Roma, 21 feb – La strage di Hanau, in Germania, ha risollevato una problematica che, in realtà, riguarda più il mondo mediatico che le dinamiche politico-sociali della nostra epoca. Ricapitolando brevemente: un cittadino tedesco, Tobias Rathjen, ha preso d’assalto tre locali di narghilè frequentati dalla comunità curda, uccidendo chiunque gli capitasse a tiro. Alla fine si conteranno nove morti, più quattro feriti gravi. Lo stragista verrà ritrovato morto a casa sua, con accanto la madre, anche lei uccisa dal killer prima di suicidarsi. In seguito verranno recuperati video in cui l’uomo esponeva i suoi deliri complottistici – video da cui emerge chiaramente la sua personalità ossessiva, squilibrata e paranoide (uccidere la madre, del resto, non testimonia a favore della sua sanità mentale).
L’ipocrisia della sinistra
Ora, le dinamiche della strage di Hanau sono effettivamente agghiaccianti, e una condanna dell’insano gesto non è solo doverosa, ma anche spontanea. Il problema, semmai, è la lettura che i media occidentali stanno fornendo dell’accaduto. Per esempio, stamani Repubblica ha dedicato l’apertura del giornale alla notizia titolando Strage razzista, con commento di Gad Lerner che – paragonando la strage di Hanau a quella di Traini – ci assicura che «dietro alle turbe psichiche del singolo killer si riconosce il disegno pianificato di un’estrema destra che sente ritornato il momento propizio». E poco importa che gli inquirenti abbiano confermato che Rathjen era un «lupo solitario», non certo il membro di una cellula neonazista. No, il gesto dello stragista di Hanau non è, anzi non deve essere il gesto di uno squilibrato, ma il sintomo di una «malattia» (il razzismo) che impregna tutte le nostre società. Di qui l’esortazione – raccapricciante – dell’ineffabile Claudio Cerasa, direttore del Foglio: «E ora parlateci di Hanau». Come se la strage della cittadina tedesca fosse anche solo lontanamente paragonabile alla richiesta di giustizia per lo schifo di Bibbiano.

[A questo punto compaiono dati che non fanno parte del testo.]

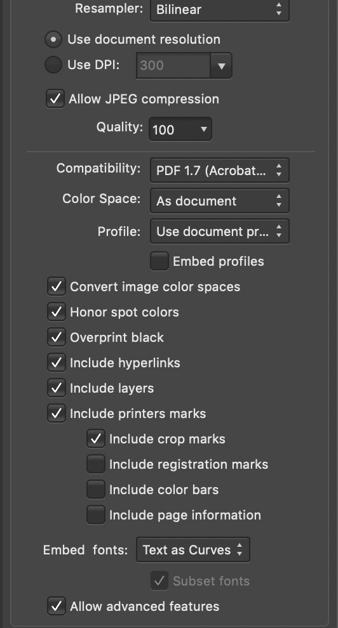Toggle Allow JPEG compression checkbox
Image resolution: width=338 pixels, height=628 pixels.
click(x=55, y=98)
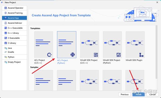The image size is (161, 98).
Task: Select the C Executable icon
Action: pyautogui.click(x=6, y=38)
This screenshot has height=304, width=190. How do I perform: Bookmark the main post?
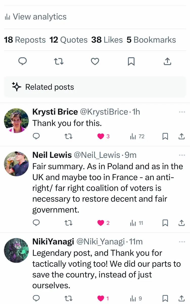(x=131, y=61)
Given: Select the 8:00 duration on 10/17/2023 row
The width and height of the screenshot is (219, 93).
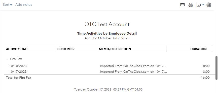Looking at the screenshot, I should pyautogui.click(x=206, y=72).
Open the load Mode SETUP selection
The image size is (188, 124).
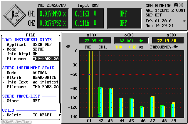point(38,49)
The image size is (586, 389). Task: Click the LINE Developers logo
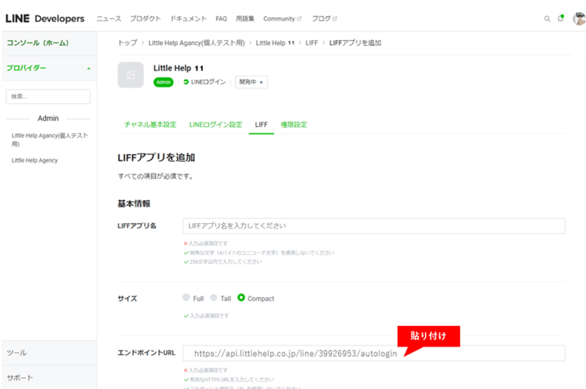(x=44, y=18)

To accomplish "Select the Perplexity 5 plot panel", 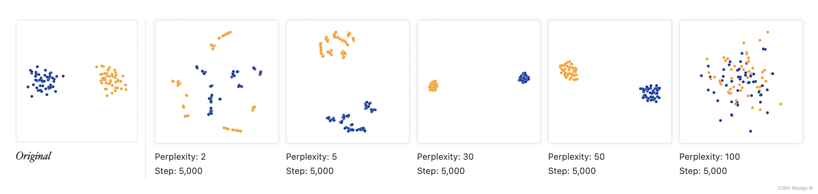I will pos(348,82).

Il colore della pelle dello stragista conta, eccome
Il meccanismo, d’altronde, lo conosciamo. Quattro idioti disegnano una svastica sul muro? L’antisemitismo è tornato. Un pazzo uccide degli immigrati? Il nazismo è alle porte. Il sottotesto è evidente: visto che Tobias Rathjen era contro l’immigrazione, allora chiunque sia contrario all’immigrazione è un potenziale Tobias Rathjen. Se questa pratica non fosse schifosa, potremmo limitarci a dire che è quantomeno disonesta. E pure ipocrita: ogni volta che un immigrato commette una strage, si chiami Kabobo o Ousseynou Sy, per la stampa mainstream si tratta sempre e solo di un «disturbato». E chi dice che l’immigrazione è perlomeno «criminogena» non può che essere un razzista. Eccolo, il gioco delle tre carte: se lo stragista è bianco, tutti i bianchi sono potenzialmente dei razzisti; se il killer è un immigrato, invece, è solo un povero squilibrato su cui non è lecito generalizzare.
Due pesi e due misure
Ebbene, questo gioco delle tre carte ha stufato. Nessuna persona normodotata ha mai sostenuto che tutti gli immigrati siano criminali. Allo stesso modo, gradiremmo che i media liberal la piantassero di fare ricattini morali ai critici dell’immigrazione solo perché uno squilibrato come Tobias Rathjen – che era senz’altro un razzista anti-immigrazione – ha sfogato le sue ossessioni contro degli innocenti. Perché questa politica dei due pesi e delle due misure – lo ripetiamo – non è solo disonesta. È proprio schifosa.